- 1 DSM-IV
- 1.1 Diagnostic Criteria
- 1.2 Differential Diagnosis
- 2 DSM-5
In DSM-IV, this is a disorder called Breathing-Related Sleep Disorder
A. Sleep disruption, leading to excessive sleepiness or insomnia, that is judged to be due to a sleep-related breathing condition (e.g., obstructive or central sleep apnea syndrome or central alveolar hypoventilation syndrome).
B. The disturbance is not better accounted for by another mental disorder and is not due to the direct physiological effects of a substance (e.g., a drug of abuse, a medication) or another general medical condition (other than a breathing-related disorder).
Breathing-Relating Sleep Disorder must be differentiated from other causes of sleepiness, such as Narcolepsy, Primary Hypersomnia, and Circadian Rhythm Sleep Disorder. Breathing-Related Sleep Disorder can be differentiated from Narcolepsy by the absence of cataplexy, sleep-related hallucinations, and sleep paralysis and by the presence of loud snoring, gasping during sleep, or observed apneas or shallow breathing in sleep. Daytime sleep episodes in Narcolepsy are characteristically shorter, more refreshing, and more often associated with dreaming. Breathing-Related Sleep Disorder shows characteristic apneas of hypoventilation during nocturnal polysomnographic studies, and Narcolepsy results in multiple sleep-onset REM periods during the MSLT. Some individuals have concurrent Narcolepsy and Breathing-Related Sleep Disorder. Breathing-Related Sleep Disorder may be distinguished from Primary Hypersomnia and Circadian Rhythm Sleep Disorder baed on the presence of clinical or laboratory findings of obstructive sleep apnea, central sleep apnea, or central alveolar hypoventilation syndromes. Definitive differential diagnosis between Primary Hypersomnia and Breathing-Related Sleep Disorder may require polusomnographic studies.

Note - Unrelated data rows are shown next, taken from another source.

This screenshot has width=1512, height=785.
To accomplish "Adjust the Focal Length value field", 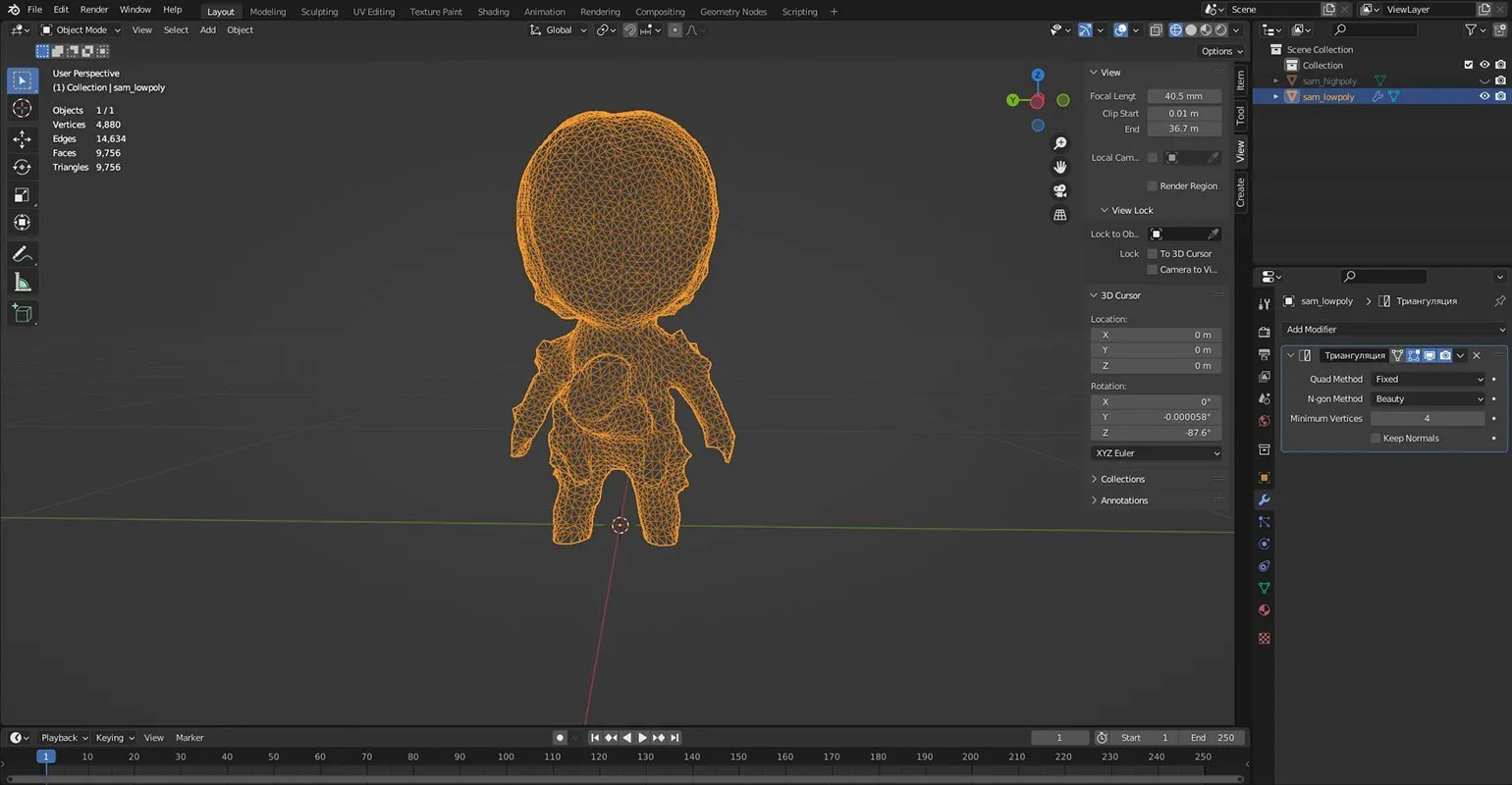I will click(1184, 96).
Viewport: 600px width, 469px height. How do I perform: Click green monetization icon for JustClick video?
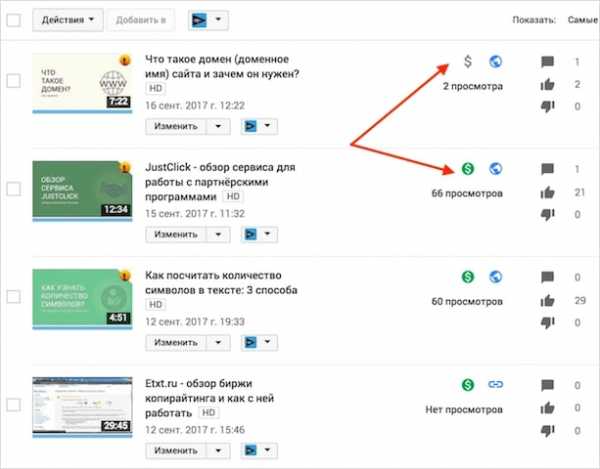click(467, 169)
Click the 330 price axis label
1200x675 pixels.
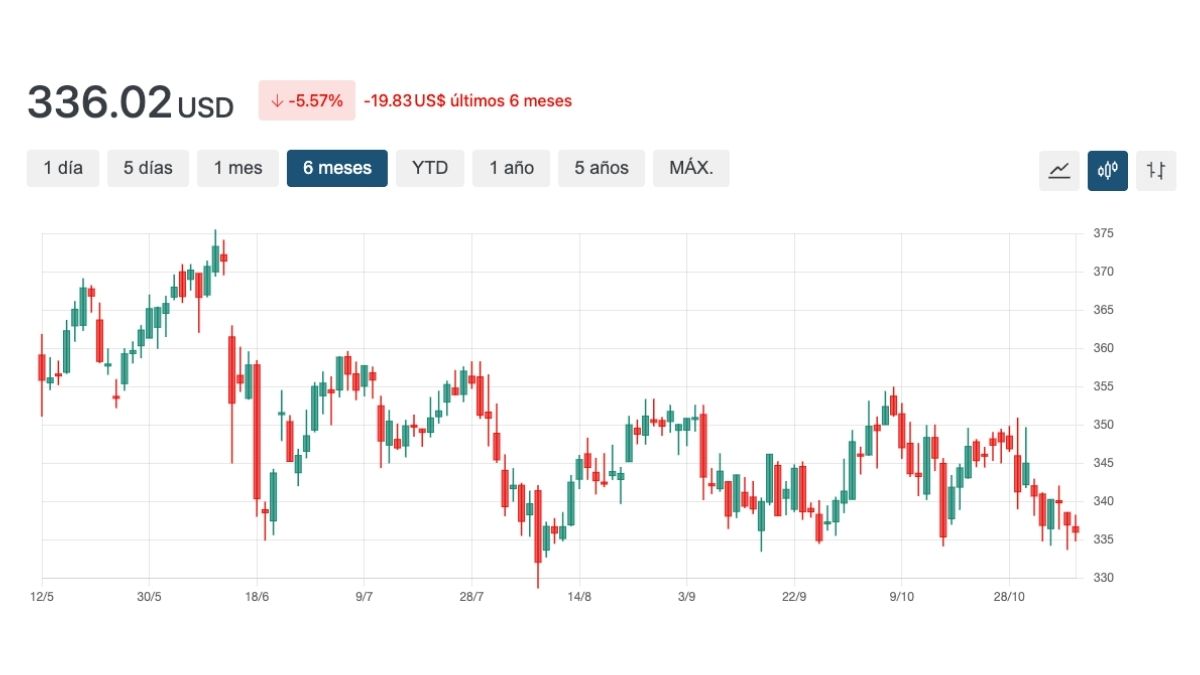(x=1103, y=578)
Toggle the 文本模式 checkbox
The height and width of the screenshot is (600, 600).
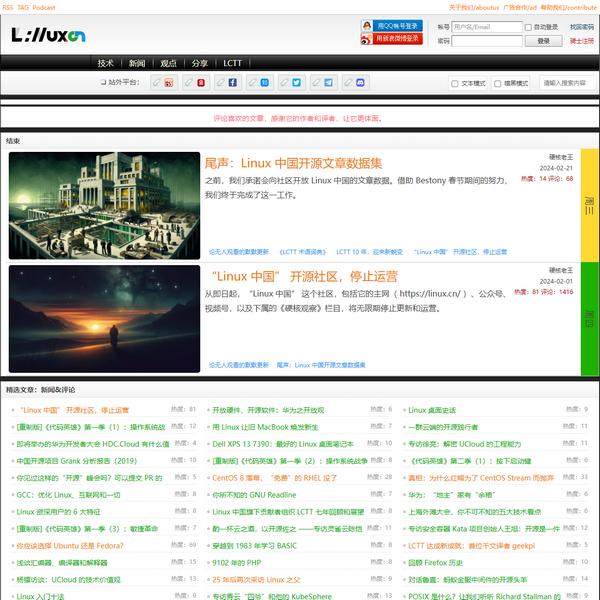(x=454, y=84)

Hypersomnia related to a Major Depressive Episode can be distinguished from Breathing-Related Sleep Disorder by the presence or absence of other characteristic symptoms (e.g., depressed mood and loss of interest in a Major Depressive Episode and snoring and gasping during sleep in Breathing-Related Sleep Disorder).
Asymptomatic adults who snore
Individuals with Breathing-Related Sleep Disorder must also be differentiated from otherwise asymptomatic adults who snore. This differentiation can be made based on the presenting complaint of insomnia or hypersomnia, the greater intensity of snoring, and the presence of the characteristic history, signs, and symptoms of Breathing-Related Sleep Disorder.
For individuals complaining of insomnia, Primary Insomnia can be differentiated from Breathing-Related Sleep Disorder by the absence of complaints (or reports from bedpartners) of difficulty breathing during sleep and the absence of the history, signs, and symptoms characteristic of Breathing-Related Sleep Disorder.
Nocturnal Panic Attacks
Nocturnal Panic Attacks may include symptoms of gasping or choking during sleep that may be difficult to distinguish clinically from Breathing-Related Sleep Disorder. However, the lower frequency of episodes, intense autonomic arousal, and the lack of excessive sleepiness differentiates nocturnal Panic Attacks from Breathing-Related Sleep Disorder. Polysomnography in individuals with nocturnal Panic Attacks does not reveal the typical pattern of apneas, hypoventilation, or oxygen desaturation characteristic of Breathing-Related Sleep Disorder.
The diagnosis of Breathing-Related Sleep Disorder is appropriate in the presence of a general medical condition that causes insomnia or hypersomnia through the mechanism of impaired ventilation during sleep. For example, an individual with tonsillar hypertrophy who has sleep difficulty related to snoring and obstructive sleep apneas should receive a diagnosis of Breathing-Related Sleep Disorder and tonsillar hypertrophy. In contrast, Sleep Disorder Due to a General Medical Condition is appropriate if a general medical or neurological condition causes sleep-related symptoms through a mechanism other than breathing disturbance. For instance, individuals with arthritis or renal impairments may complain of insomnia or hypersomnia, but this does not result from breathing impairment during sleep.
The use of, or withdrawal from, substances (including medications) can produce insomnia or hypersomnia similar to that in Breathing-Related Sleep Disorder. A careful history is usually sufficient to identify the relevant substance, and follow-up shows improvement of the sleep disturbance after discontinuation of the substance. In other cases, the use of a substance (e.g., alcohol, barbiturates, or benzodiazepines) can exacerbate Breathing-Related Sleep Disorder. An individual with symptoms and signs consistent with Breathing-Related Sleep Disorder should receive that diagnosis, even in the presence of concurrent substance use that is exacerbating the condition.